Read my comment again. I didn't say this is what I do for fun. I said it's good to do what it takes to enjoy your work and even have fun doing it. I don't go out driving and say "time to go have some fun". I do enjoy creating a cool pax environment and I am a bit of a techy so I like to mess with gadgets and automation. I work 9-5 as a web developer so I sit in front of a computer all day, so this is also my way of socializing and getting out a bit with out having to spend money and instead make money.


----------



## Nate (Apr 7, 2015)

Sometimes I forget that most people hate there jobs and do nothing to make it better. There is so many ways to enjoy driving.


----------



## DriverJ (Sep 1, 2014)

Nate said:


> Haters: Some times it's good to have fun and enjoy what you do. If the gadgets and extras help you to enjoy your work then have at it. I know it helps me. Not to mention my pax love having a tablet that gives them the ability to control the music and play games.
> 
> It's not always about the money.


There's a big difference in being a hater, and being factual. Uber sucks.

I noticed you're a new member. You'll see the light. Hopefully before you get suckered into Uber's lease deal too. Please tell me you haven't!


----------



## DriverJ (Sep 1, 2014)

Nate said:


> Sometimes I forget that most people hate there jobs and do nothing to make it better. There is so many ways to enjoy driving.

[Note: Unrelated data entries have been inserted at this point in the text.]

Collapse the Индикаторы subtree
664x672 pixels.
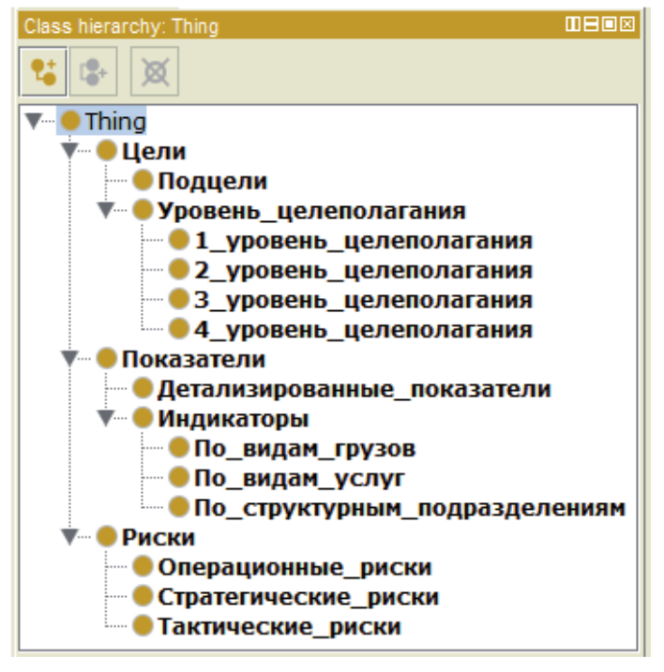pos(107,418)
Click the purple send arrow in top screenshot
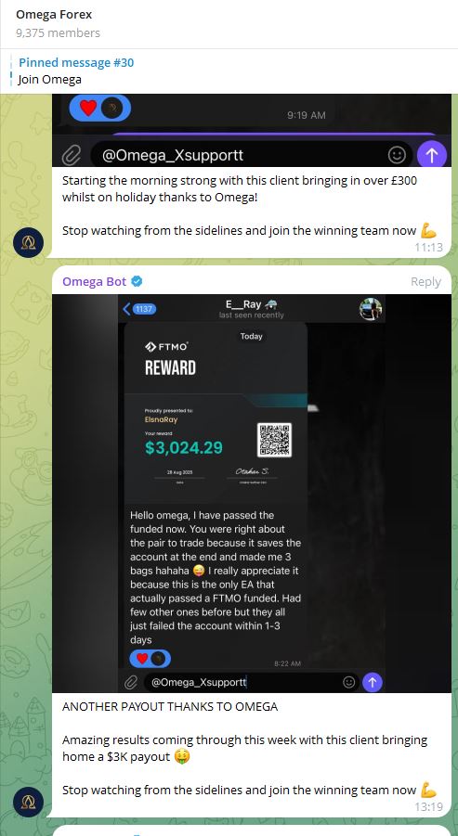 click(431, 155)
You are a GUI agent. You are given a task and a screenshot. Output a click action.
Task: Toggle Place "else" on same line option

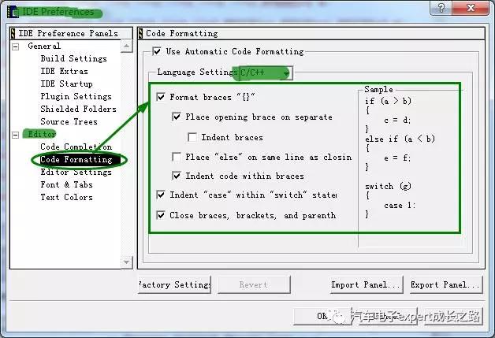tap(177, 157)
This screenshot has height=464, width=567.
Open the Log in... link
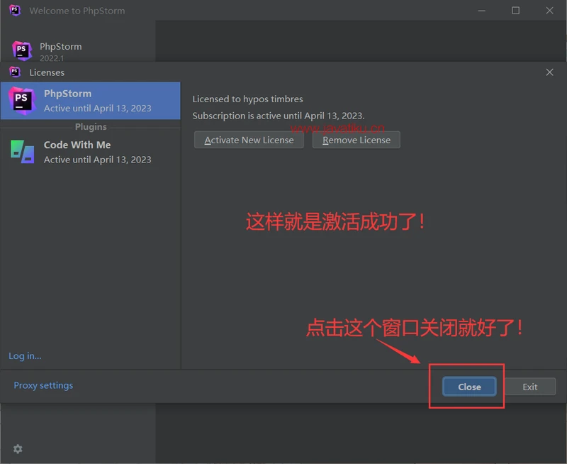pyautogui.click(x=25, y=356)
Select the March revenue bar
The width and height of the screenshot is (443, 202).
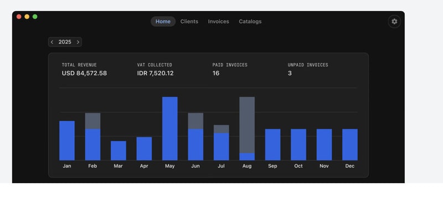(x=119, y=151)
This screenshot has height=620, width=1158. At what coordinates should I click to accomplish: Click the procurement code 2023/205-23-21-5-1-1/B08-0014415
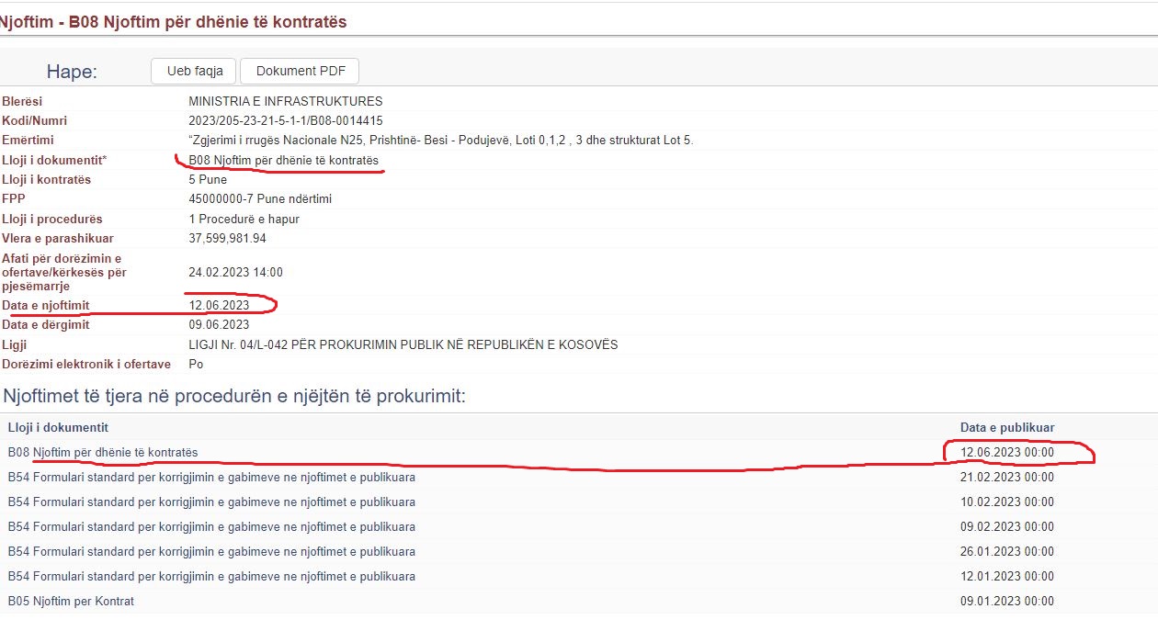click(x=285, y=121)
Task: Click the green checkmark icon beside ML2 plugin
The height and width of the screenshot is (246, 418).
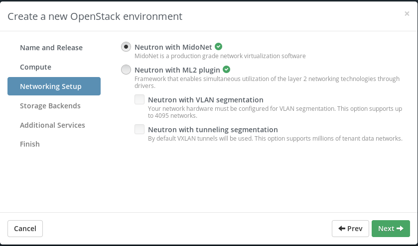Action: pos(226,70)
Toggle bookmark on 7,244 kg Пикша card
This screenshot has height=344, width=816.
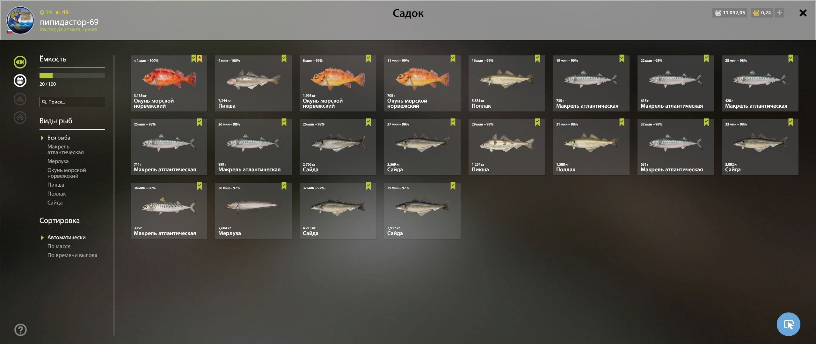[x=284, y=59]
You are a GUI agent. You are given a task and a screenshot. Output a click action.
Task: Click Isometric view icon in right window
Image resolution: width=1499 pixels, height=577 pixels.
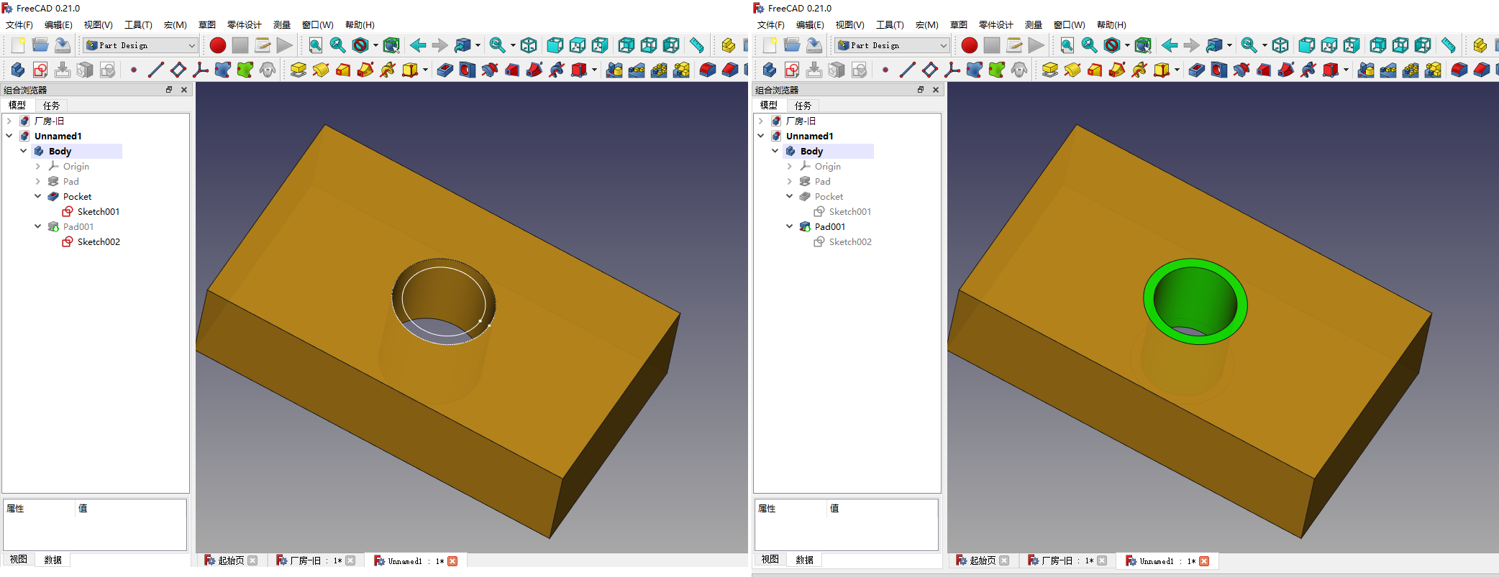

Uber just isn't one of them.

How long have you been driving for Uber?


----------



## Nate (Apr 7, 2015)

DriverJ said:


> There's a big difference in being a hater, and being factual. Uber sucks.
> 
> I noticed you're a new member. You'll see the light. Hopefully before you get suckered into Uber's lease deal too. Please tell me you haven't!


I may be new to the site, but I've been driving for 6 months. Facts are facts, so if you the fact is you don't like driving and all that comes with it then quit driving. Everything comes from within. You can choose to play the victim or make your own path. You do make your own choices right?


----------



## Nate (Apr 7, 2015)

It seems some people actually still prefer the crap Taxi service.... doh!


----------



## DriverJ (Sep 1, 2014)

Nate said:


> I may be new to the site, but I've been driving for 6 months. Facts are facts, so if you the fact is you don't like driving and all that comes with it then quit driving. Everything comes from within. You can choose to play the victim or make your own path. You do make your own choices right?


I love driving. I have a Class A CDL, wouldn't have gotten that if I didn't like driving. I haven't driven for the sleaze-ball, greedy Uber-****s since Jan. 2015 though. I have a real driving job. I earn money and everything, not like for the UberLosers.

Everything comes from within, huh? The big black Uber dick I got came from without, but wound up, "within." You really like it "within" huh?

I don't play shit - a victim, or otherwise. If you're stupid enough to drive for these thieving cocksuckers, please do. Maybe you can enlighten your riders on how everything comes from within. They may even buy you a sandwich from McDonald's dollar menu when they see you begging for food in the near future. Perhaps you can conjure-up some of that new age, Zen, Voo-Doo bullshit from within and pay your ****ing rent on the trailer?? You sure won't be doing it with Uber.

Do the math son. Look at the liability you have doing this stupid Uber shit.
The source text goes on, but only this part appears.